WORK INSTRUCTION: Could you retype, exactly and with no pictures, only the lines from the first line of the records below through the line that contains "1178x698 pixels."?

Stored records:
____
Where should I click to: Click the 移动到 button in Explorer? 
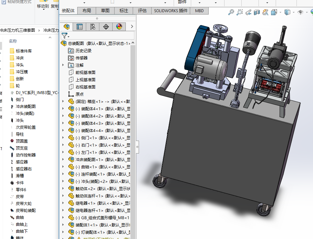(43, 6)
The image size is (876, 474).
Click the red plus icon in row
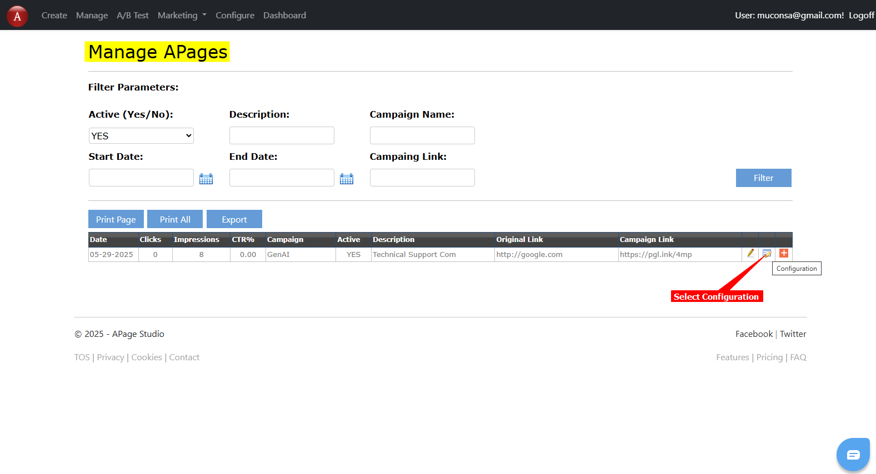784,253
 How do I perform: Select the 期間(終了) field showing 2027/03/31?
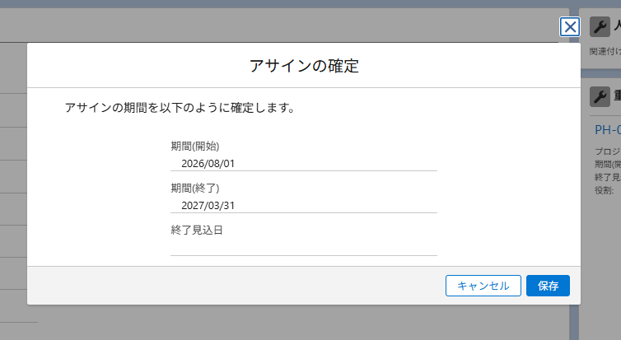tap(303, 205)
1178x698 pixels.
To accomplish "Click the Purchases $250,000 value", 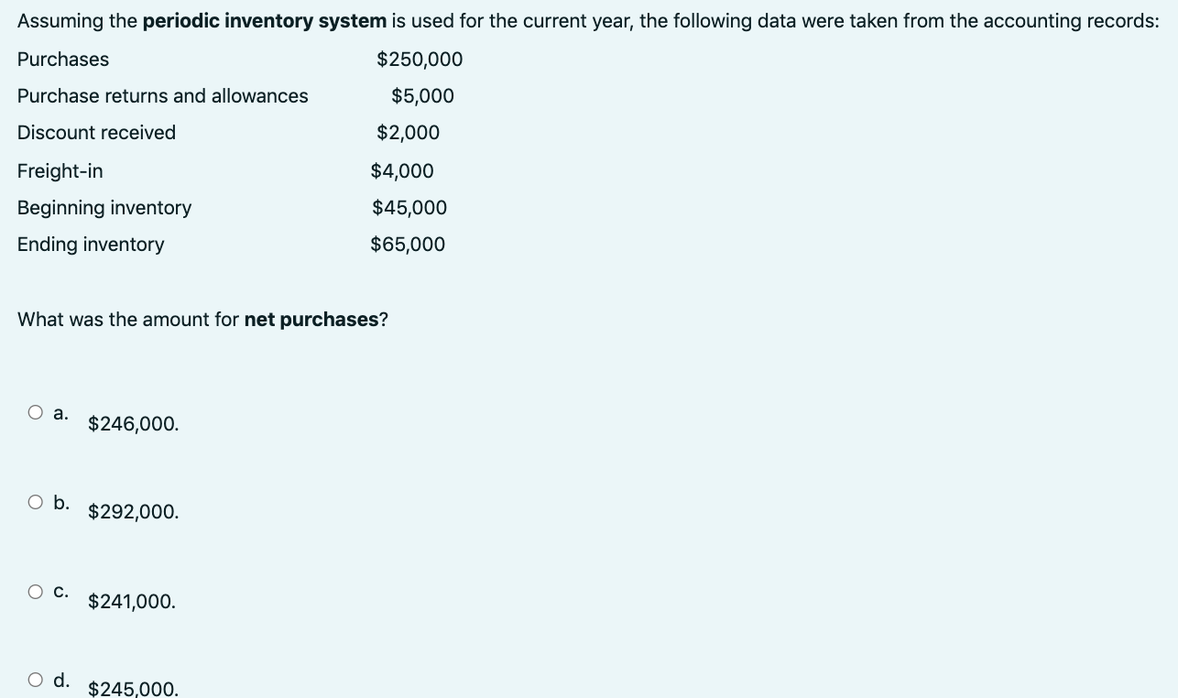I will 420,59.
____
ANSWER BOX:
Where should I click to: Click the 移动到 button in Explorer? 
(43, 6)
The image size is (876, 474).
Click the red plus icon in row
784,253
 How do I perform: Select the 期間(終了) field showing 2027/03/31?
tap(303, 205)
1178x698 pixels.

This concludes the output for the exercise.